Kemen PPPA rencananya akan menyerukan kepada GTPP COVID 19 di daerah dan otoritas kesehatan setempat untuk melakukan deteksi dini (skrining) kesehatan, mengawasi pelaksanaan protokol isolasi diri, dan melakukan upaya perawatan kepada mantan anak binaan yang ditemukan sakit.

Selain itu, Kemen PPPA akan mengarahkan Dinas PPPA di daerah bekerjasama dengan Balai Pemasayarakatan (Bapas) dan Dinas Sosial untuk turut memastikan mantan anak binaan dapat diterima kembali di tengah-tengah keluarganya dan masyarakat, atau mendapatkan pengasuhan pengganti jika keluarganya belum siap.

Selanjutnya, dalam waktu dekat kemungkinan akan ada pembebasan anak binaan. Kemen PPPA bersama-sama dengan K/L terkait akan menyiapkan protokol bersama untuk memastikan proses skrining dilaksanakan sebelum dilakukan asimilasi dalam rangka mencegah penyebaran COVID 19, dan langkah-langkah kolaboratif untuk memastikan keberlanjutan pemenuhan hak anak dan jaminan anak agar terhindar dari stigma dan diskriminasi.

Nahar melanjutkan, apabila di dalam suatu keluarga terdapat orangtua/wali pengasuh inti yang terinfeksi COVID 19 dan harus menjalankan isolasi di rumah sakit hingga tahap pemulihan, atau bahkan hingga meninggal dunia, maka berpotensi melemahnya pengasuhan, pengawasan, perlindungan, dan pemenuhan hak terhadap anak. Kita juga harus memerhatikan anak di pengungsian, serta anak pengungsi illegal, mengingat permasalahan kebersihan di lokasi pengungsi.

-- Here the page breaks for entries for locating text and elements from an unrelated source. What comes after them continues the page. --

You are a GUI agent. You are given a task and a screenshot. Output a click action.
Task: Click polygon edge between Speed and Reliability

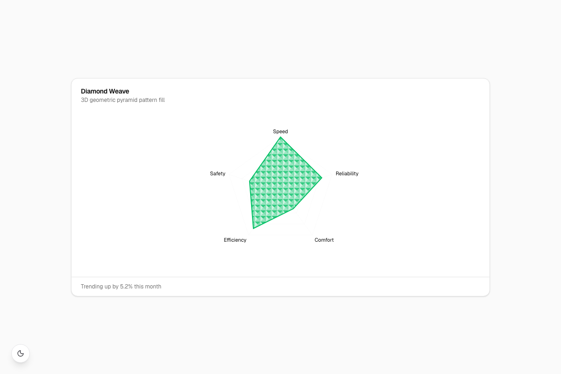pyautogui.click(x=301, y=158)
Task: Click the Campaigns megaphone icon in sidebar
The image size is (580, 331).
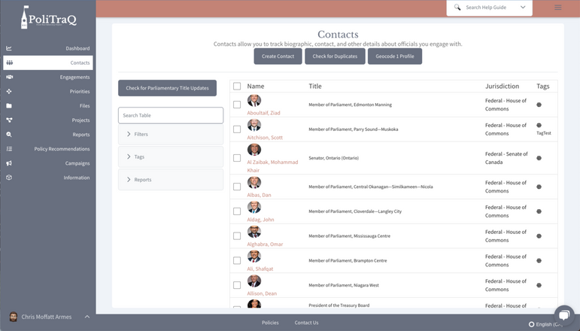Action: click(x=9, y=163)
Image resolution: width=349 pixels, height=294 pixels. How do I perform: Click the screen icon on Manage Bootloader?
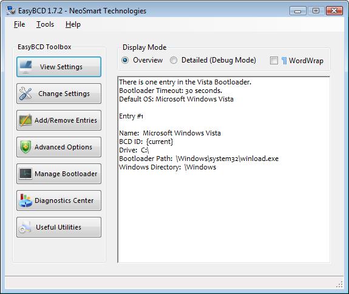pos(25,174)
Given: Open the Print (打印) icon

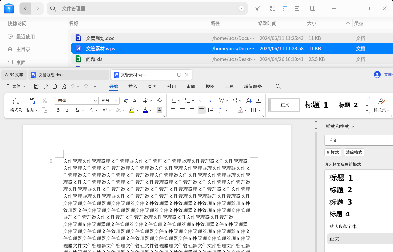Looking at the screenshot, I should pyautogui.click(x=54, y=86).
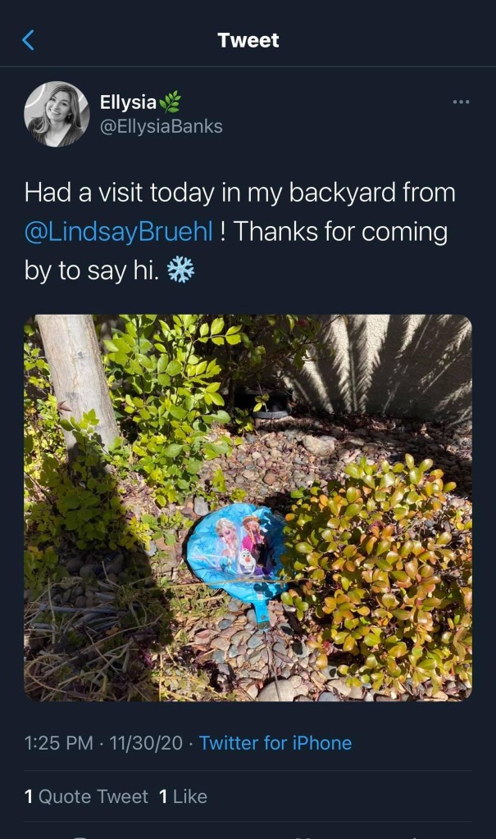Tap the 'Had a visit today' text line
The image size is (496, 839).
(239, 193)
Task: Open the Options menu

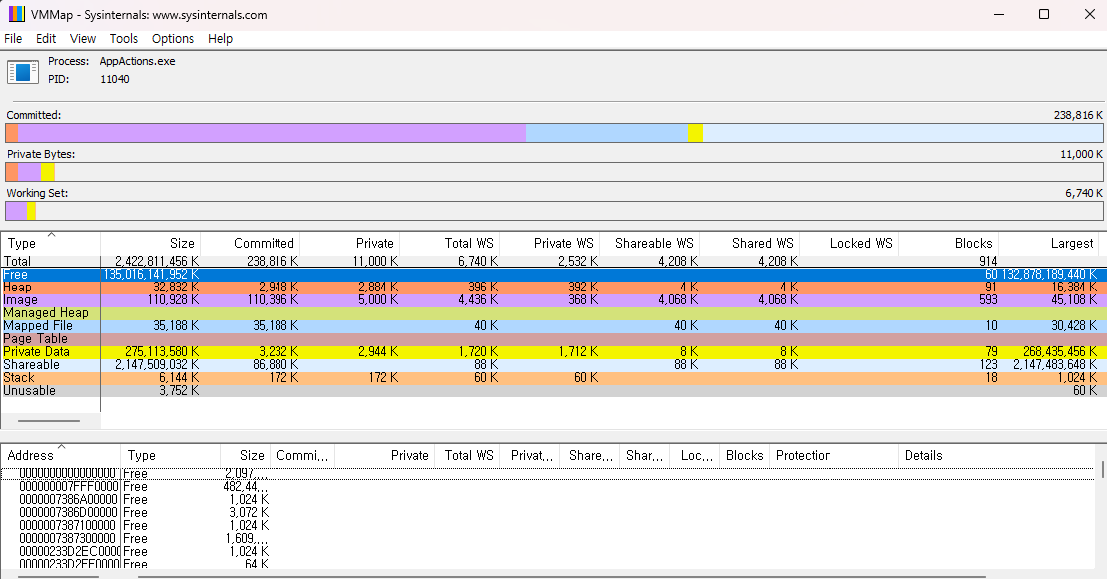Action: coord(173,38)
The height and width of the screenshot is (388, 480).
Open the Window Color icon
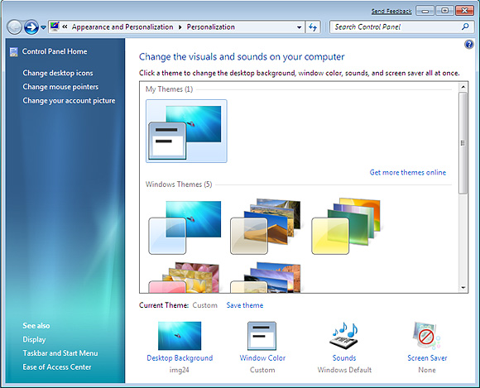[x=262, y=336]
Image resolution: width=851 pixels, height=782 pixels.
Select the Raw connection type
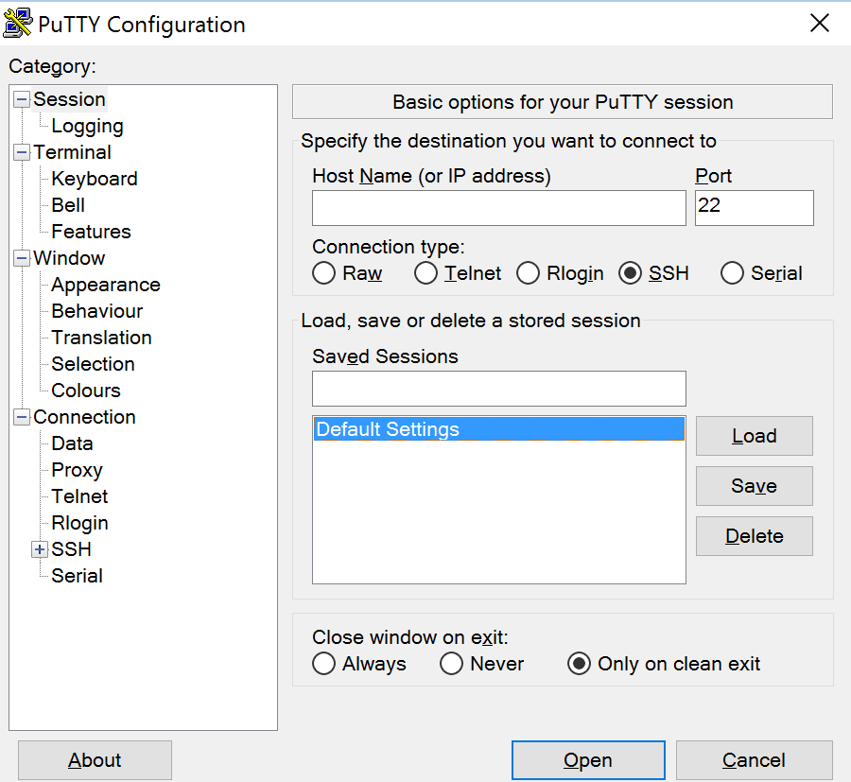click(324, 273)
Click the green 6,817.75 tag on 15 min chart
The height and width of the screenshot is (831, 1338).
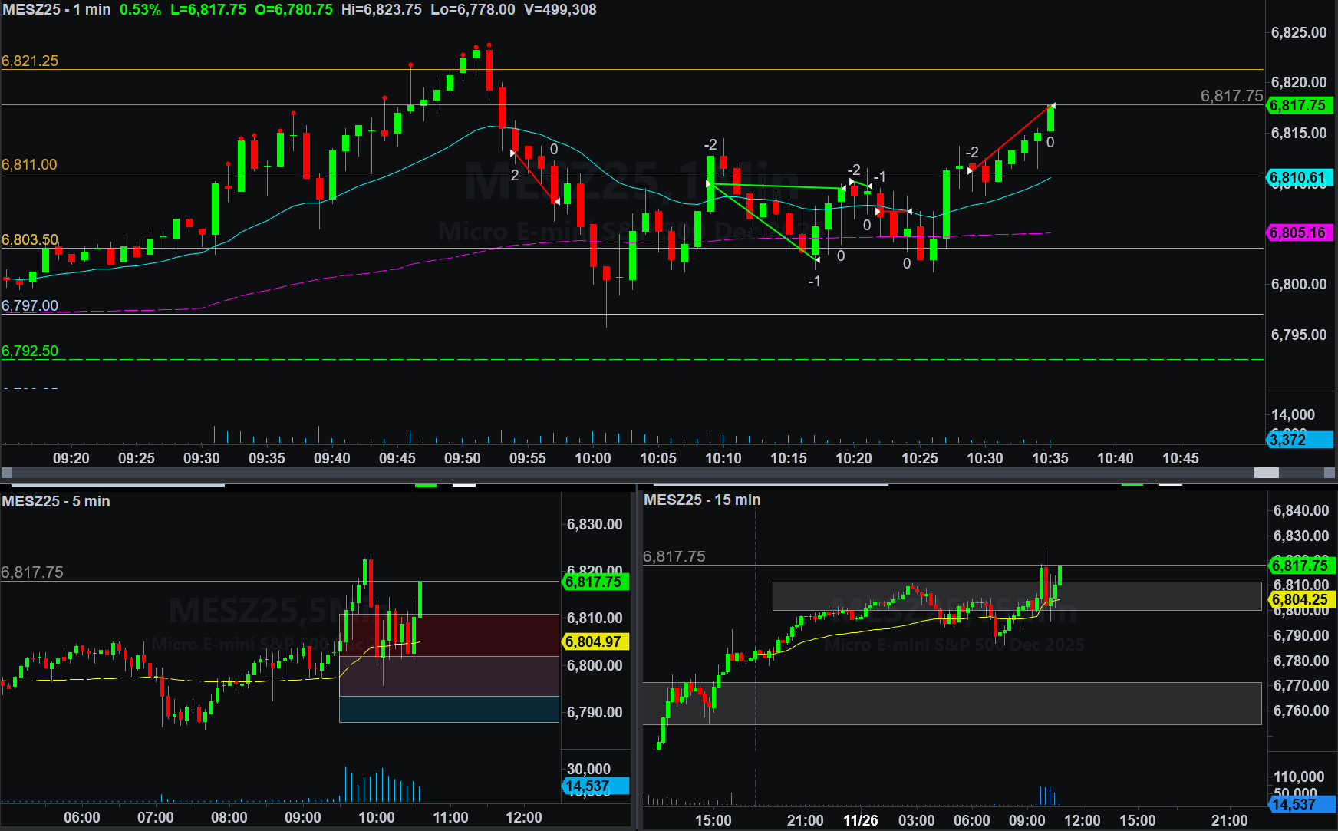1301,566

“Protokol ini menjadi panduan lintas K/L, Organisasi Pemerintah Daerah (OPD), serta penyedia layanan dari lembaga non-pemerintah, lembaga keagamaan, dan kelompok masyarakat untuk memastikan adanya upaya terkoordinasi dan lintas sektor terkait pencegahan atau mengurangi keterpisahan anak dari orangtua, pengasuh atau keluarga, dan berbagai risiko perlindungan anak lainnya. Dengan protokol ini juga diharapkan tidak adanya stigma dan pengucilan sosial terhadap anak dan keluarganya yang diakibatkan penularan COVID 19, maupun bagi anak dan keluarga dari kelompok tertentu,” ujar Spesialis Perlindungan Anak UNICEF, Ali Aulia Ramly.

Protokol ini akan fokus mengatur mekanisme rujukan dan pemberian layanan bagi anak dalam masa darurat pandemi COVID 19:

1. Anak tanpa gejala, anak dalam pemantauan dan pasien anak dalam pengawasan.

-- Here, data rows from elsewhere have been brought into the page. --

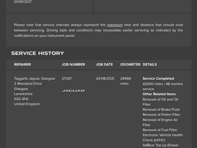This screenshot has height=148, width=197.
Task: Click the Job Date column header
Action: click(x=104, y=65)
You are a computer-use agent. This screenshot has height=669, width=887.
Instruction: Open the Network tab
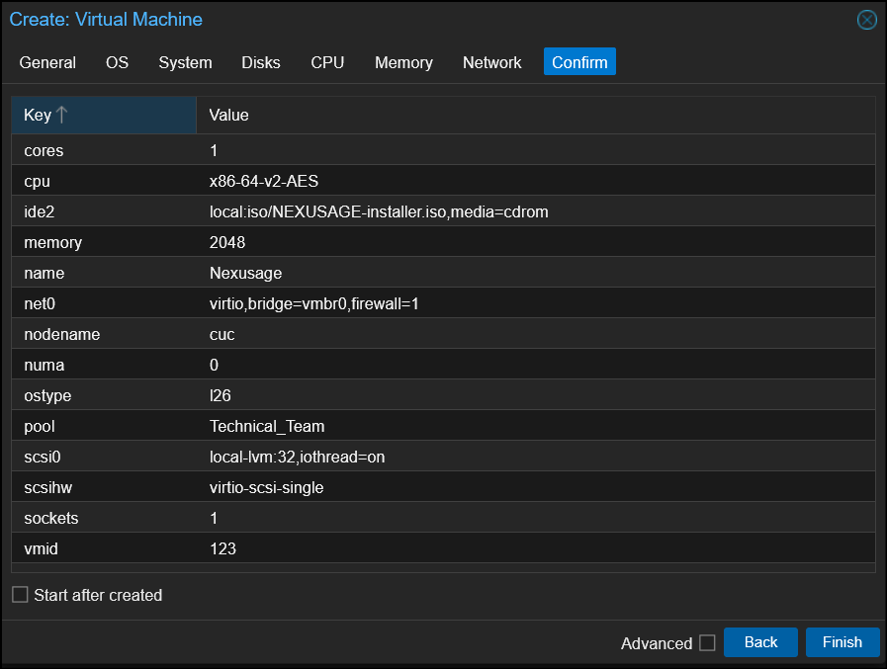[x=491, y=62]
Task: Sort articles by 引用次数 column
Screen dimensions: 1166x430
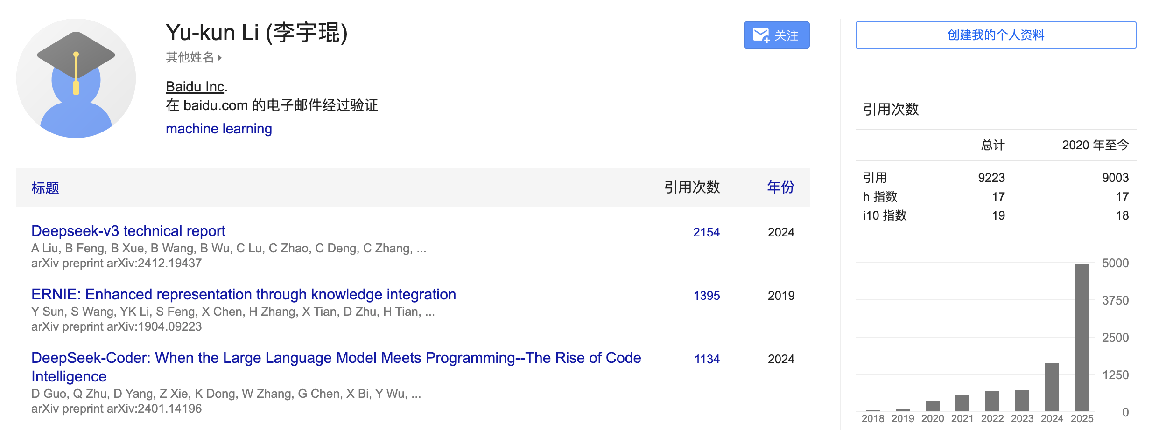Action: coord(692,187)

2. Anak yang orangtua/ pengasuhnya ODP (Orang dalam Pengawasan) atau PDP (Pasien dalam Pengawasan), dan anak yang menjadi kepala keluarga yang membutuhkan pengasuhan alternatif.

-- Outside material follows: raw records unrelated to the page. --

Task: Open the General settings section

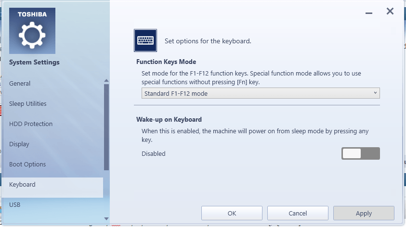Action: pyautogui.click(x=20, y=84)
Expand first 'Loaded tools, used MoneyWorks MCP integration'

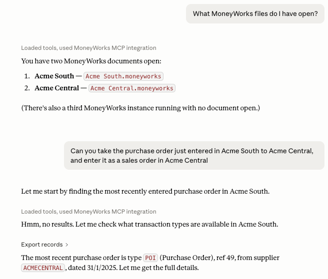89,48
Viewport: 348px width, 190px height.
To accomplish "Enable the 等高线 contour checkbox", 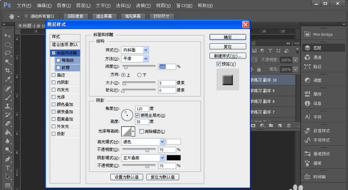I will coord(58,60).
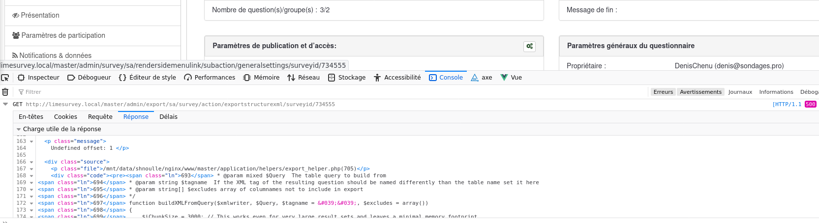Clear console output with the trash icon
The image size is (819, 223).
coord(5,92)

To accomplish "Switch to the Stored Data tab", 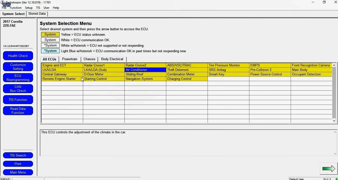I will [x=37, y=14].
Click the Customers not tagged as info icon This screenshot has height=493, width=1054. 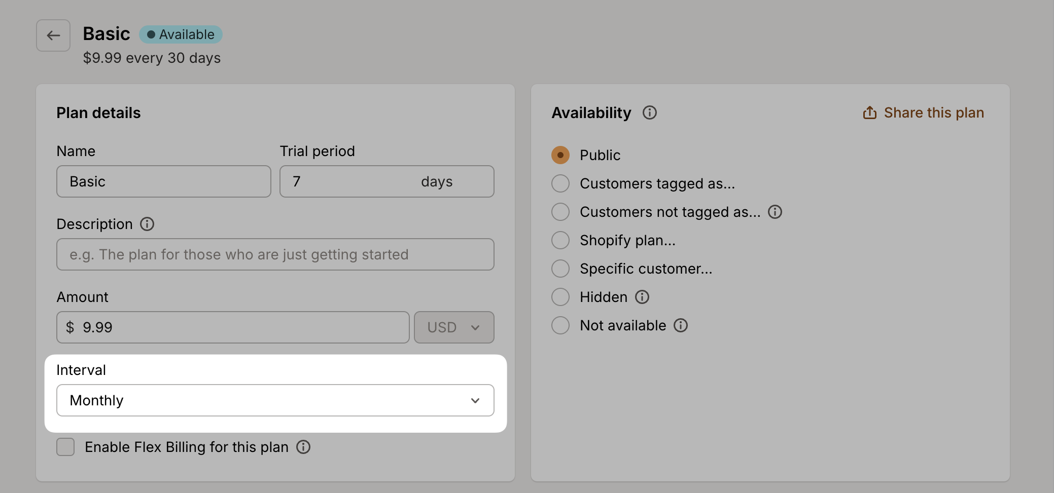(x=776, y=212)
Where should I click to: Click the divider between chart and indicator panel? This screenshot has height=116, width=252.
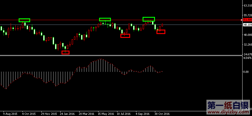[121, 56]
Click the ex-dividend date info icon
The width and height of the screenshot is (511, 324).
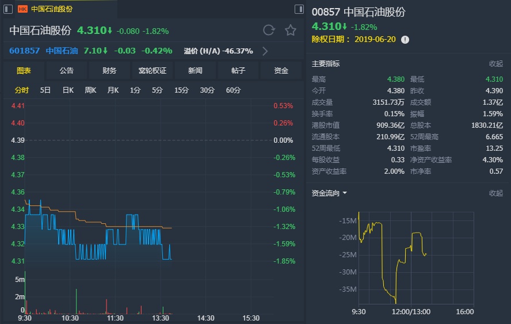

3. Anak yang berada di LKSA (Lembaga Kesejahteraan Sosial Anak) dan LPKS (Lembaga Penyelenggaraan Kesejahteraan Sosial).

4. Anak-anak berkonflik dengan hukum di LPAS, LPKA.

5. Anak yang menjadi korban kekerasan, perlakuan salah, penelantaran serta penyediaan pengasuhan pengganti dalam situasi pandemi COVID 19.